● **Work instructions**
Express the lines below as a JSON list of strings, with one string for each line and any blank lines omitted.

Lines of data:

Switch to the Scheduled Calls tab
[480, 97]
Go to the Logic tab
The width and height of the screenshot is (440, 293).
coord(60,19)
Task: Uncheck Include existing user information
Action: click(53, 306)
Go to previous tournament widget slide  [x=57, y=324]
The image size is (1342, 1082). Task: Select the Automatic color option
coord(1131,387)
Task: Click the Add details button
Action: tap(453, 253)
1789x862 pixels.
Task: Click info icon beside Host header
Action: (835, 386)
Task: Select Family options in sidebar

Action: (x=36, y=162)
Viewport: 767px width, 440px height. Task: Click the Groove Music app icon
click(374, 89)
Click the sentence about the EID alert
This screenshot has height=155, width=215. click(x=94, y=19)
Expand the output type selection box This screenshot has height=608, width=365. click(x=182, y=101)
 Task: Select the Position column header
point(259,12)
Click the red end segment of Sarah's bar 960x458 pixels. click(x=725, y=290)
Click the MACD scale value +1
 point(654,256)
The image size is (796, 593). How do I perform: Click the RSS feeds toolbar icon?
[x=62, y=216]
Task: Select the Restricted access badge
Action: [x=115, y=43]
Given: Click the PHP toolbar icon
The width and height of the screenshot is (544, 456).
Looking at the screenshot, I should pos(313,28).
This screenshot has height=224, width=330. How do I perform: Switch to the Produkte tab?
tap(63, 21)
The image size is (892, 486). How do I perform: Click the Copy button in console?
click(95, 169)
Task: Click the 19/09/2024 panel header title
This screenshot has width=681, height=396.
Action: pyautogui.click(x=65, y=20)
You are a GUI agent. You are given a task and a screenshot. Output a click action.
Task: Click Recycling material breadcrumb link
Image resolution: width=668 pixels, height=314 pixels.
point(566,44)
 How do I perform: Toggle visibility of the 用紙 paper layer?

● **Worked answer**
[
  "Switch to the Scheduled Calls tab",
  "[480, 97]",
  "Go to the Logic tab",
  "The width and height of the screenshot is (440, 293).",
  "coord(60,19)",
  "Task: Uncheck Include existing user information",
  "Action: click(53, 306)",
  "Go to previous tournament widget slide  [x=57, y=324]",
  "The image size is (1342, 1082). Task: Select the Automatic color option",
  "coord(1131,387)",
  "Task: Click the Add details button",
  "Action: tap(453, 253)",
  "1789x862 pixels.",
  "Task: Click info icon beside Host header",
  "Action: (835, 386)",
  "Task: Select Family options in sidebar",
  "Action: (x=36, y=162)",
  "Viewport: 767px width, 440px height. Task: Click the Groove Music app icon",
  "click(374, 89)",
  "Click the sentence about the EID alert",
  "This screenshot has height=155, width=215. click(x=94, y=19)",
  "Expand the output type selection box This screenshot has height=608, width=365. click(x=182, y=101)",
  " Task: Select the Position column header",
  "point(259,12)",
  "Click the red end segment of Sarah's bar 960x458 pixels. click(x=725, y=290)",
  "Click the MACD scale value +1",
  " point(654,256)",
  "The image size is (796, 593). How do I perform: Click the RSS feeds toolbar icon?",
  "[x=62, y=216]",
  "Task: Select the Restricted access badge",
  "Action: [x=115, y=43]",
  "Given: Click the PHP toolbar icon",
  "The width and height of the screenshot is (544, 456).",
  "Looking at the screenshot, I should pos(313,28).",
  "This screenshot has height=224, width=330. How do I perform: Switch to the Produkte tab?",
  "tap(63, 21)",
  "The image size is (892, 486). How do I perform: Click the Copy button in console?",
  "click(95, 169)",
  "Task: Click the 19/09/2024 panel header title",
  "This screenshot has width=681, height=396.",
  "Action: pyautogui.click(x=65, y=20)",
  "You are a GUI agent. You are given a task and a screenshot. Output a click action.",
  "Task: Click Recycling material breadcrumb link",
  "Image resolution: width=668 pixels, height=314 pixels.",
  "point(566,44)",
  " How do I perform: Toggle visibility of the 用紙 paper layer?"
]